VGGnet是由牛津大学和DeepMind研发的深度学习网络(2014年)。它是由Alexnet发展而来的,其中最为经典的是vgg16和vgg19 ,至今任被广泛应用于图像特征提取

下面是vgg11-vgg19的结构,vgg后的数字代表网络层数

Keras定义vgg16

vgg16结构:

上图的输入是224*224,可以根据实际做调整

keras使我们很容易构建深度学习模型

根据上图定义的vgg16模型:

from keras.models import Sequential
from keras.layers import Conv2D,Dense,Flatten,Dropout,MaxPool2D,BatchNormalization
def vgg16_model():
    model=Sequential()

    model.add(Conv2D(filters=64,kernel_size=(3,3),strides=(1,1),input_shape=(224,224,3),padding='same',activation='relu',kernel_initializer='glorot_uniform'))
    model.add(Conv2D(filters=64,kernel_size=(3,3),strides=(1,1),padding='same',activation='relu',kernel_initializer='glorot_uniform'))
    model.add(MaxPool2D()) # pool_size=(2,2) strides=(2,2)

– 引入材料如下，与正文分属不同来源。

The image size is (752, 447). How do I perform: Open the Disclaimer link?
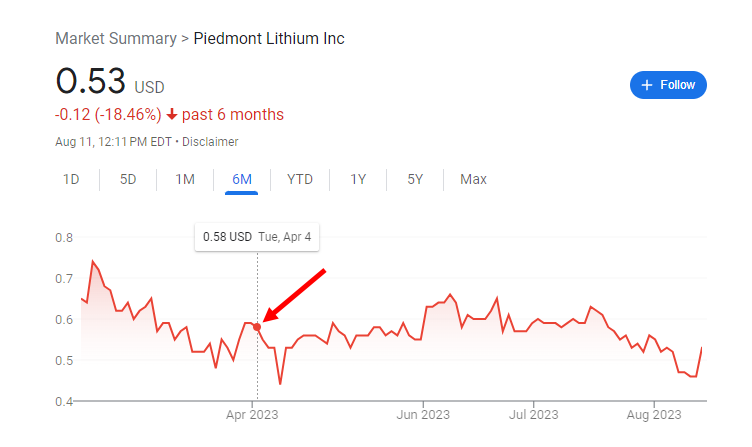point(210,142)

    model.add(Conv2D(128,(3,3),strides=(1,1),padding='same',activation='relu',kernel_initializer='glorot_uniform'))
    model.add(Conv2D(128,(3,3),strides=(1,1),padding='same',activation='relu',kernel_initializer='glorot_uniform'))
    model.add(MaxPool2D())

    model.add(Conv2D(256,(3,3),strides=(1,1),padding='same',activation='relu',kernel_initializer='glorot_uniform'))
    model.add(Conv2D(256,(3,3),strides=(1,1),padding='same',activation='relu',kernel_initializer='glorot_uniform'))
    model.add(Conv2D(256,(1,1),strides=(1,1),padding='same',activation='relu',kernel_initializer='glorot_uniform'))
    model.add(MaxPool2D())

    model.add(Conv2D(512,(3,3),strides=(1,1),padding='same',activation='relu',kernel_initializer='glorot_uniform'))
    model.add(Conv2D(512,(3,3),strides=(1,1),padding='same',activation='relu',kernel_initializer='glorot_uniform'))
    model.add(Conv2D(512,(1,1),strides=(1,1),padding='same',activation='relu',kernel_initializer='glorot_uniform'))
    model.add(MaxPool2D())

    model.add(Conv2D(512,(3,3),strides=(1,1),padding='same',activation='relu',kernel_initializer='glorot_uniform'))
    model.add(Conv2D(512,(3,3),strides=(1,1),padding='same',activation='relu',kernel_initializer='glorot_uniform'))
    model.add(Conv2D(512,(1,1),strides=(1,1),padding='same',activation='relu',kernel_initializer='glorot_uniform'))
    model.add(MaxPool2D())

    model.add(Flatten())
    model.add(Dense(4096,activation='relu'))
    model.add(Dropout(0.5))
    model.add(Dense(4096,activation='relu'))
    model.add(Dropout(0.5))
    model.add(Dense(1000,activation='relu'))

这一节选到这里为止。